* **EXCERPTED TEXT**:
** start **

Television * Comedy Central's low-budget 'soap-com' flaunts its flair for the unusual and aims to shock.

June 14, 2000|WILLIAM KECK | SPECIAL TO THE TIMES

Thankfully, true "freak shows" in modern times are all but extinct. But Comedy Central is reviving a slice of this embarrassing, exploitative chapter of Americana in the form of "Strip Mall"--the cable network's first "soap-com," premiering Sunday at 10:30 p.m. following "The Man Show," on its new night.

You could almost hear a carny bellowing ("Ladies and gentleman, children of all ages, what you are about to witness defies explanation. . .") on a recent gray, dreary day at the studio, which is appropriately tucked away in obscurity in a rented warehouse just north of the Burbank Airport.

Like a low-budget Ed Wood production, co-executive producer Charlie Coffey has surrounded himself with an eclectic cast and crew who share his flare for the abnormal (for some unknown reason, the male set dresser was dashing about that afternoon in a polka-dotted, Lucy Ricardo-type house dress . . . go figure).

Together with longtime partner (and "Strip Mall's" star) Julie Brown, Coffey is the brainchild behind such classic camp as "Earth Girls Are Easy" and the scathing Madonna parody "Medusa: Dare to Be Truthful." Coffey describes their latest collaboration as "The Sopranos" meets "Strangers With Candy" (another racy Comedy Central offering), guaranteed to offend "straights, gays, minorities, immigrants and actors."

A born gossip, Coffey freely relates eye-opening factoids about his cast's personal lives (many unprintable) as he leads a guided tour behind the scenes of the first series to pay homage to one of the San Fernando's Valley's most defining eye-sores: the mini-mall.

** end **

* **DATASET SECTION**:
** start **

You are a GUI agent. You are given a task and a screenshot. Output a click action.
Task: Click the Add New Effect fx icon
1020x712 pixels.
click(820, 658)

** end **

* **WHAT IS BEING ASKED**: Please continue the article above about Comedy Central's "Strip Mall," picking up right after its final sentence about the mini-mall.

* **EXERCISE OUTPUT**:
Whether or not you appreciate "Strip Mall's" raunchy humor, there's no denying that Coffey and Brown have managed to capture the seedier elements of life as it exists "over the hill." The sets include We Shoot You, a photography studio secretly fronting for a porno production house; Wok Don't Run, a lesbian-run Chinese restaurant with a health department letter grade fluctuating daily from D to F (the Los Angeles-specific joke, Comedy Central frets, will be lost on the rest of the country); Good Things, an arts and crafts shop lampooning Martha Stewart, a personal favorite of Brown's; Star Brite Dry Cleaners, decorated with autographed head-shots of its celebrity clientele, most notably "Laverne and Shirley" actress Cindy Williams, who appears as herself in a cameo in Episode Three; and the Funky Fox, a fictional bar Coffey modeled after one of his favorite guilty pleasures--the Foxfire Room in North Hollywood.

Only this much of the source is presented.